◆ Text passage
##############################

So, What Does A Talent Acquisition Coordinator *Actually* Do?

What are the duties of a TA Coordinator?

The duties of a TA Coordinator are, in my opinion, similarly to an Administrative Assistant. We partner with Recruiters at the company, and about 85-90% of what we do is schedule interviews for external and internal candidates (calendar management), handle logistics of interviews, booking conference rooms, creating interview agendas, making sure candidates are on the security check-in list, ordering food if necessary, handling the background and drug test activity for candidates and over being the face of the company, as we are the people that a candidate is interacting with up to on boarding!!

Who is this job ideally for/not for?

The job is ideally for someone who is organized, knows how to prioritize, wants to become a recruiter, doesn’t mind being an assistant to a recruiter, knows how to communicate with people of all levels in a company, knows how to get things done and how to find alternatives in a situation where something goes wrong.  This job is not for someone who doesn’t know how to be organized or how to prioritize things.  This job isn’t for someone who is looking for an ‘easy’ job, who doesn’t like repetitive work, etc.

##############################

◆ Extracted entries
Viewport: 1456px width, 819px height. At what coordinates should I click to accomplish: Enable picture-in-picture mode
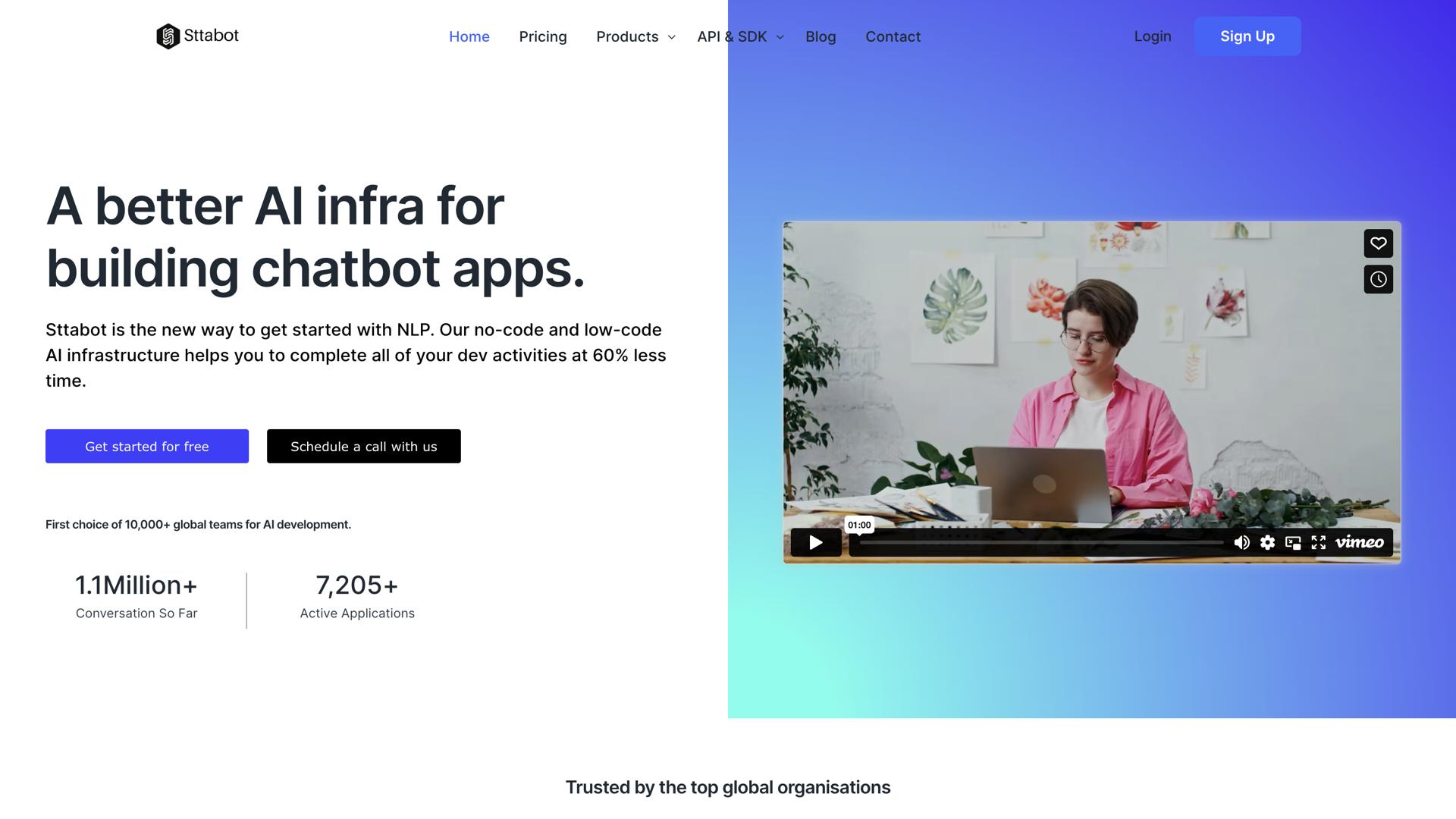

##############################

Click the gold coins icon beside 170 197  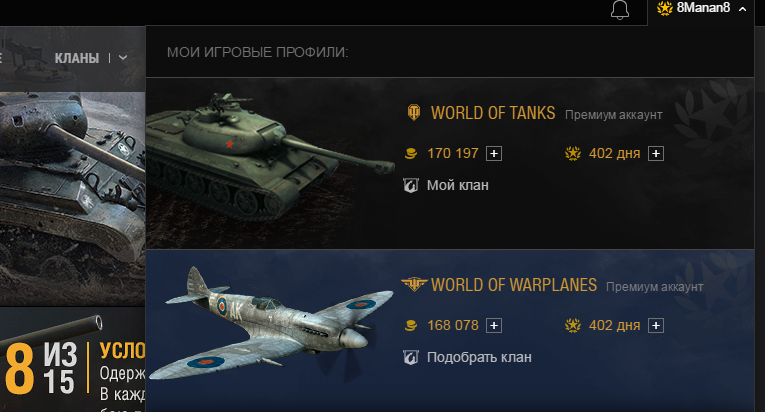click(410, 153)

##############################

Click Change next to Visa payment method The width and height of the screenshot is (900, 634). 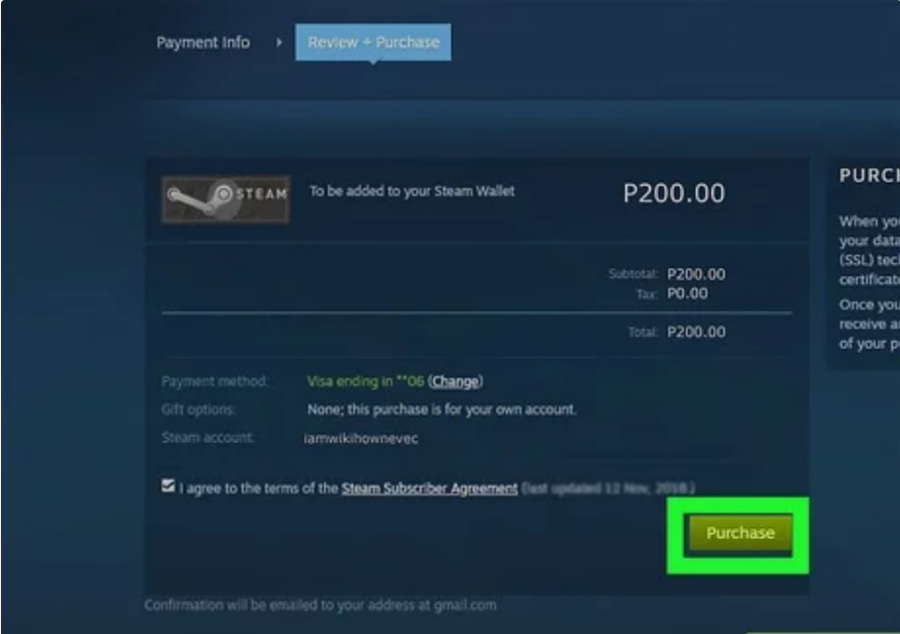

##############################

◆ Problem set
A – In the TA coordinator text, about what share of a coordinator's work goes to scheduling interviews?
B – Reproduce everything in the TA coordinator text from "The job is ideally" down to "repetitive work, etc.".

◆ Task responses
A – About 85-90%.

B –
The job is ideally for someone who is organized, knows how to prioritize, wants to become a recruiter, doesn’t mind being an assistant to a recruiter, knows how to communicate with people of all levels in a company, knows how to get things done and how to find alternatives in a situation where something goes wrong.  This job is not for someone who doesn’t know how to be organized or how to prioritize things.  This job isn’t for someone who is looking for an ‘easy’ job, who doesn’t like repetitive work, etc.